Part of this intrigue was related to their style in terms of look and the other was due to the willingness to incorporate many different styles and instruments into their music. It reminded me a lot of a Victorian influenced The Tea Party (band I love from Canada). Because of these two elements and my personal style and love of more diverse influenced music, I pursued the spot aggressively despite being active with my own band.
This was to turn out to be a really good and bad thing for me on a personal level. I have not really talked about it until now. I will not go into names and places because it is really quite irrelevant at this point. So why am I even sharing this? Well, I hold grudges, grudges are not very healthy so I reckon I am doing this to try to let go of it here. I also want to practice writing, which I feel I am not so very good at so I want to do that too.
I contacted the representative of the band to ascertain what was expected in terms of money, time, look and all the rest. Being a person who under the proper circumstances provide financial backing and project management, it is important to understand what will be required of me in terms of time and monetary commitment. It was interesting to me that the band appeared to not require any monetary commitment and in fact, I would be paid for my time and efforts. This was exciting but not a priority for me. What was more of a priority was that I was not required to give up any of myself. What does that mean? The way I look, how I play, being myself and being accepted for who I am and my ability to play great bass lines. The bands answer to all of this was yes at the time, I was excited!
I had quite a bit of trepidation because I felt extremely guilty about trying out for an additional band other than the one I was in. I decided however that this could be a good fit and experience for me so I moved forward with the “audition phase”. I was given access to the bands MP3 archive and given three songs to learn and was given a little over two days to learn the tunes. This is no easy task for me since I am really a self-taught player, which means it usually takes me some time to get ready, it was crunch time in a big way. I spent every waking hour until my fingers ached on learning the songs and was able to ask a member questions which was a big help to me.
The day arrived and I dressed for the part and brought my basses. I was nervous! I had been listening to the band for a while and did not have a bunch of time to prepare so I was in state of real anxiety. They made me feel at home and we proceeded to chat and get to know each other. We set the gear up and began to play. Despite my nervousness, I played the songs well. We ran through them a few times and after completion, I was told that I played the most upbeat of the tunes to the same level of energy as the original member who recorded it. This excited me and gave me some hope. After the “audition”, I asked about when decisions were to be made. The leader of the band said to be fair all folks who wanted to try out would be given the opportunity so it may take a few weeks to a month to make the final decision. This sucked but I thought was cool of them to let all comers give it a go.

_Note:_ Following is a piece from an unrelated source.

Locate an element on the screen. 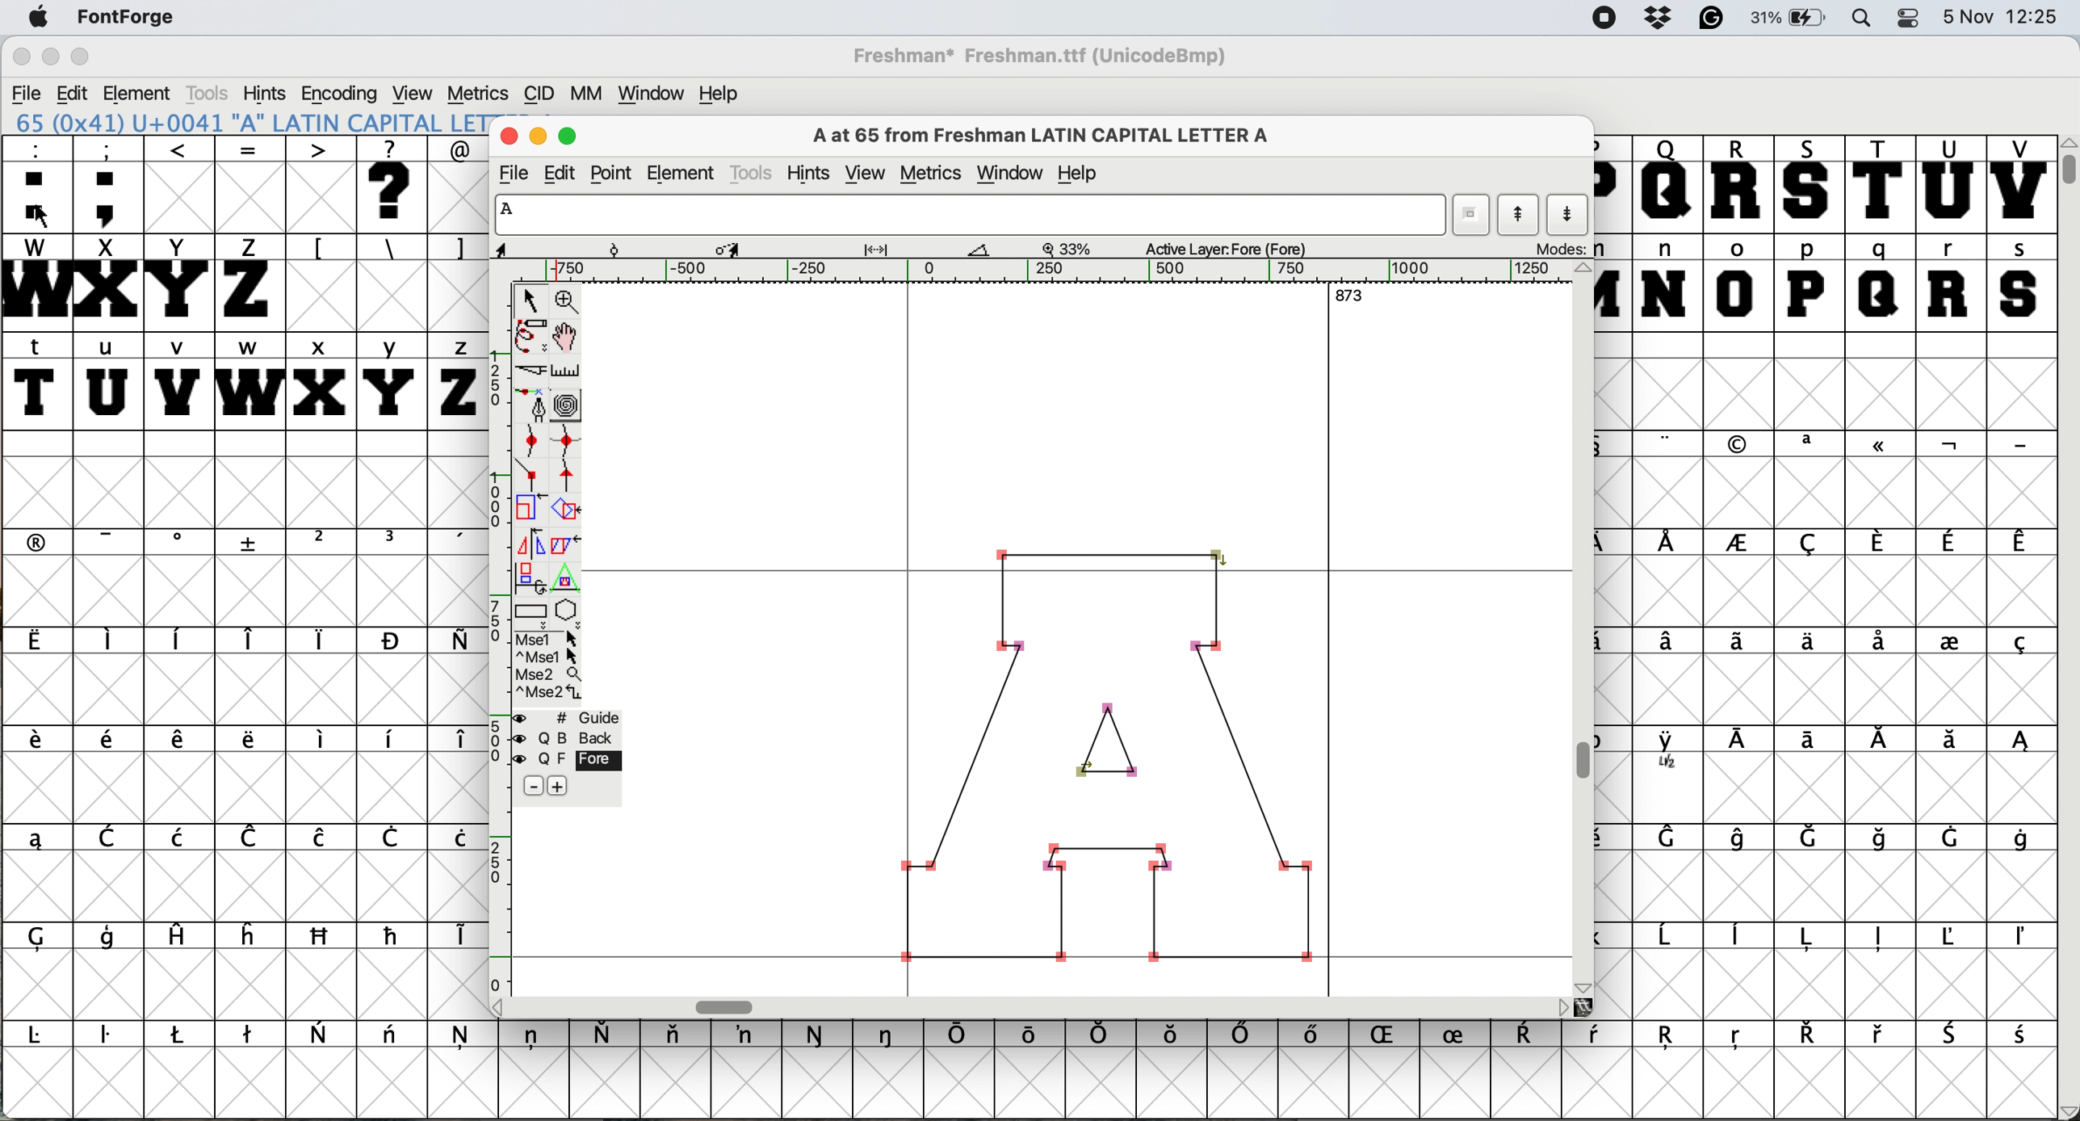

In the meantime, I discovered that the band was playing a large show that I could go and attend. I was excited for this and came to see their performance and show my support. At the show everyone was really nice to me and the band leader told me he wanted us over for a BBQ not long after the gig. The show was great, I loved it and I admit that I was feeling very good about my chances since I felt I did well with my playing and I “fit in” with the group. A few days after the show I was e-mailed and the leader of the band said. You had two days to learn the songs and you did great. Would you be willing to come do a show with us to try each other out? I was really floored and happy to be able to do this. I felt that showing that I could learn the set and perform it live was what would earn me the spot. I enthusiastically agreed and began working on the set, which amounted to 12-14 songs. We worked out our first full rehearsal which was a week or two out. I worked on the set during all of my free time to be ready. A few days before the rehearsal I was e-mailed asking if I was cool with letting a few guys use my gear so they could audition too since they were on the list and after we would rehearse for the show. Naturally, I said yes and that it was not an issue.
They day of rehearsal I packed up and headed to the space. This was to be the first full rehearsal with the whole band. I was nervous and excited. Two other bassists were on hand to try out as well as a person doing photos and video and another person who I did not know. I played first upon request of the leader to help everyone get comfortable. We played a song or two and then the next person played on my rig. He was good and made me a bit nervous as he ran through the three songs that were pre-determined. The next person played and he was not the best bassist but was friends with the band and a real nice person. After the process was complete, I thought we were going to practice the set for the show as I was told previously. What happened next was a talk about our availability in terms of practices and travel and what would be expected as a member and so on. Once that was done, we were told we could go. I was confused. Instead of talking about it, I packed up my gear and loaded out. I spoke with one of the members that I was really quite fond of personally and musically and he asked how I felt. I said I was less comfortable this time around and let it be. I went home and frankly was a bit downtrodden.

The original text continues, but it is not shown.